### Page extract

Replying directly to the OP.

IMO Game is the antithesis of hypergamy. If you don't know what that is then look it up.

Women have many options, effortlessly (that's why a stud commands more respect than a slut). That's how they see us, as 'options'. If not this one then another one will do, whatever. We don't think like this, which is why it's dangerous that we have what's called 'one-itus' (the belief that there is an ideal woman other there for us). The truth is, there are lots. We need a way to have options. Game gives us options. When a woman knows you have other options she treats you with more respect.

I'm trying to make it clear why you MUST get over this fear otherwise you will be like 90% of other males, with women that have settled for them.

There are many ways to get over this fear gradually, but the one thing that they ALL involve is eventually walking up to a girl and talking to her. I won't go over these ways, you are not the first and won't be the last to ask this question.

If you are uncomfortable around women (like I was) then you could do what I did. This goes against some rules but it worked for me. Basically, I saw escorts so that I could 1) Quickly catch up with awesome sex with sexy girls, 2) Be comfortable being dominant with a girl and 3) get better at sex. I have spent money JUST to practice giving girls orgasms not using my dick. When you have the knowledge that you can make a girl scream so much that you have put a pillow over her mouth, you can be more confident talking to girls. Some escorts I've fucked are now my friends who I sometimes fuck for free. It's not ideal but it worked for me.

Anyway.

It's not easy but if you want to live a better life then you have to do it. Listen to what others are saying about how to get over the fear but in the end, let the fear of living a shitty life be the fear that pushes you forward.

Personally, I left it till late in my life, because I was in a long (fucked up) relationship. So now I am catching up fast because I want to be with an awesome woman. I will not settle. A woman will not settle for me. Which means I am also finding my own way. The fear of living a lonely, shitty life pushes me forward like nothing else. Tick tock.

Whatever method you decide (to reduce approach anxiety) let the fear of living a shitty life be the strongest motivator. The best advice I can give personally is don't think, just do it.

Every day, you should be eager to go out and talk to girls. I feel like a greyhound every chance I have to go out and talk to girls. It's addictive AF.

### Task list
- 1) Can you extract the passage of the forum reply on approach anxiety starting with "Personally, I left" and going on through "just do it.", word for word?
- 2) Could you continue the forum reply on approach anxiety from the point where it stops?

### Provided data
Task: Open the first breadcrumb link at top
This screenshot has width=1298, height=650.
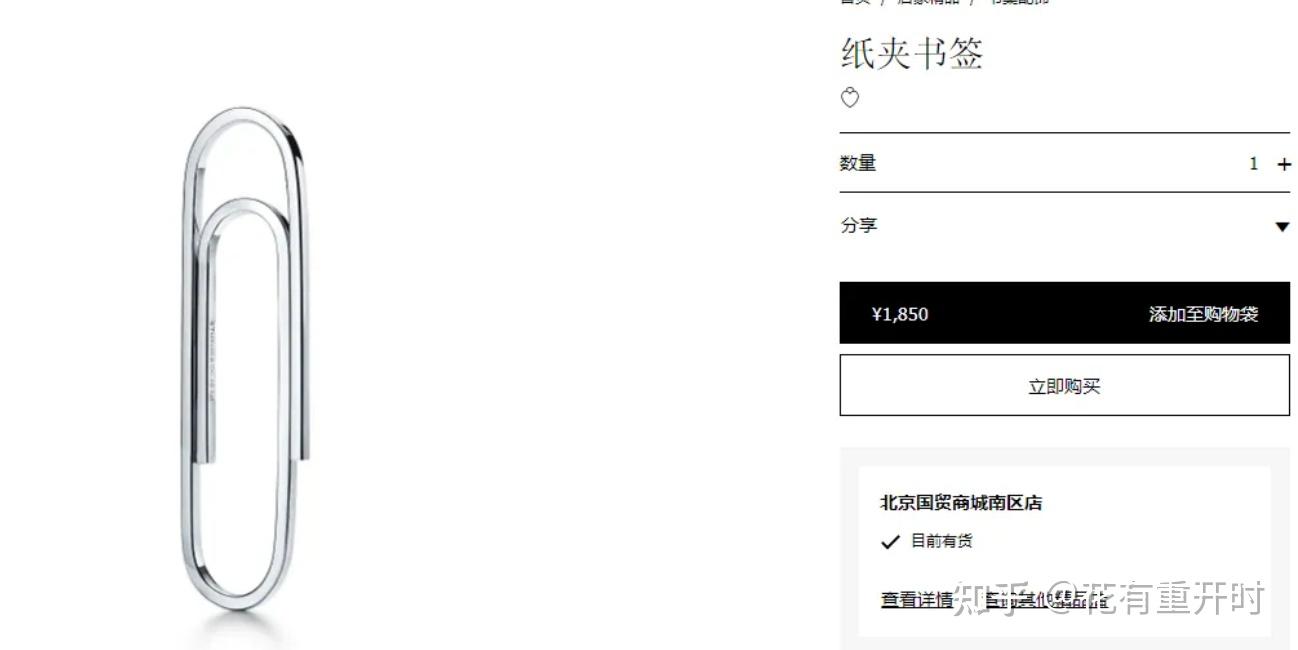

### Results of the exercise
- 1)
Personally, I left it till late in my life, because I was in a long (fucked up) relationship. So now I am catching up fast because I want to be with an awesome woman. I will not settle. A woman will not settle for me. Which means I am also finding my own way. The fear of living a lonely, shitty life pushes me forward like nothing else. Tick tock.

Whatever method you decide (to reduce approach anxiety) let the fear of living a shitty life be the strongest motivator. The best advice I can give personally is don't think, just do it.

- 2)
I remember my very first approach, it was like my legs just said 'fuck you, stop thinking, let's go!' to my brain and put me in front of a girl and then said 'over to you' to my brain. It was a Korean girl called Summer, 21, in a museum, she was drawing mosaics and wanted to see more of London. Spoiled rich kid. Anyway, bro, you will have your own stories, and sometimes I think these are some of the best life experiences.

You are on the threshold of a better life, don't be afraid, just let that thought drive you forward. It's going to bumpy, IT"S NOT EASY, nothing in life ever is, but it's gets better fast.

You're a man. You can do it. Women want you to do it. So do it.

TIP - Baseline line that gets through the initial female confused brain.

Greeting (genuine smile) - Compliment (genuine and relevant) - Ask her name - Shake her hand (if you can, if she won't then she's not into you and won't take the risk). If she tells you her name then introduce yourself and take it from there. I usually follow with something obvious that's a little teasing.

For example

Hi, You look amazing/cute/gorgeous/adorable(calibrate), what's your name?

That's it. The rest comes from being confident with yourself.

A woman communicates with emotion, all she see's is a guy who is smiling and asking her a question. As soon as you touch her, she will feel the warmth (don't be cold/sweaty) touch of a human, an energy will pass between you. I can't explain it, but you will bond at that point. Keep hold of her hand gently if you can, touch amplifies trust/comfort which is essential. Always smile genuinely because she could be the love of your life.

Another thing you mention is only being able to see their eyes because of the mask.

DUDE! That's one-itus! If she's ugly, then you don't have to fuck her. In my experience, I've said 'you have lovely eyes' and I've been tested, but I just say plainly 'ok, if you're ugly I'll walk away' or (they love this) 'I'll take the risk for those eyes'. And then, when they lower their mask I'll tell them to put it back on when we have sex LOL, as a joke. Whatever makes them laugh.

Ok, that's enough. Good luck with your journey.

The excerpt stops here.